USA: Najbiedniejszych pozbawiono domów
Rada Miejska Nowego Orleanu zezwoliła w czwartek na wyburzenie czterech bloków komunalnych mieszczących ok. 4500 mieszkań służących najbiedniejszym mieszkańcom miasta.
Na miejscu bloków mają powstać domy o wyższym standardzie.
Przeciwnicy tej decyzji wskazują, że zmniejszy ona i tak ograniczone zasoby tanich mieszkań w mieście, które wciąż nie może przezwyciężyć skutków katastrofalnego huraganu Katrina z 2005 r.
Ponadto, ich zdaniem, zbudowane z cegieł budynki są w dobrym stanie i wystarczy tylko je wyremontować.
Wcześniej przeciwko zamiarowi wyburzenia bloków, które zostały uszkodzone przez Katrinę, gwałtownie protestowali, przeważnie czarnoskórzy, mieszkańcy ubogich dzielnic miasta.
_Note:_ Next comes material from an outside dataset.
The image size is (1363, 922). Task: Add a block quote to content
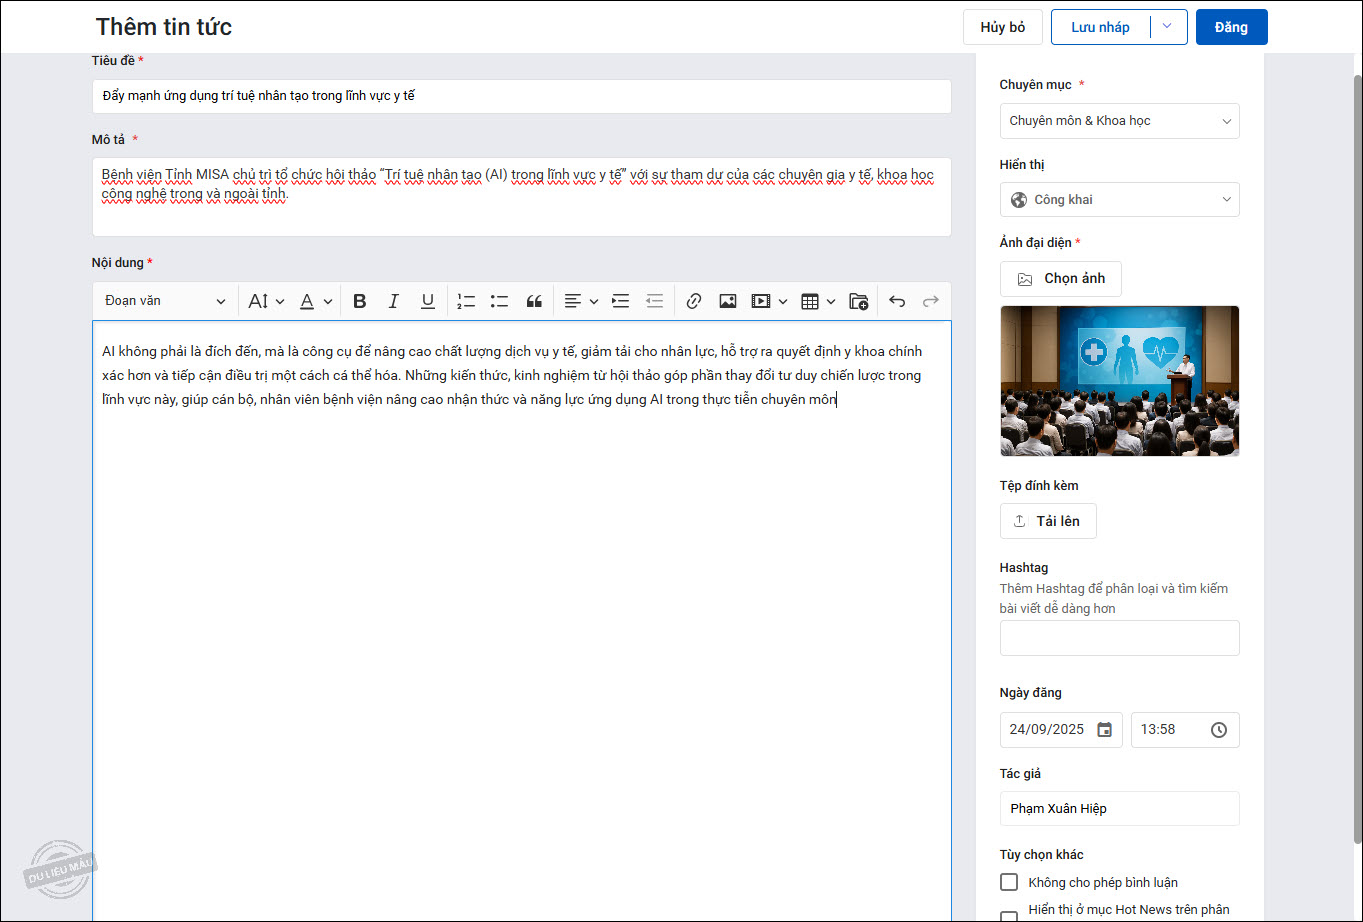(x=534, y=301)
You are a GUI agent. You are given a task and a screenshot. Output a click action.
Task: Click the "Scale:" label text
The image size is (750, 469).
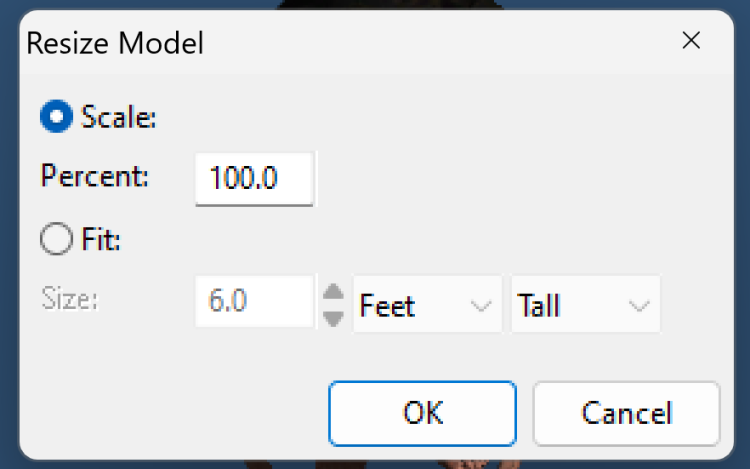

Usiłowali oni wedrzeć się na posiedzenie Rady Miejskiej.
Doszło do starć z policją, która rozproszyła protestujących posługując się rozpylaczami pieprzu.
W Nowym Orleanie tysiące rodzin, które utraciły swoje domy w rezultacie ataku huraganu, wciąż mieszkają w sfinansowanych przez władze tymczasowych pomieszczeniach, nawet w mieszkalnych przyczepach samochodowych.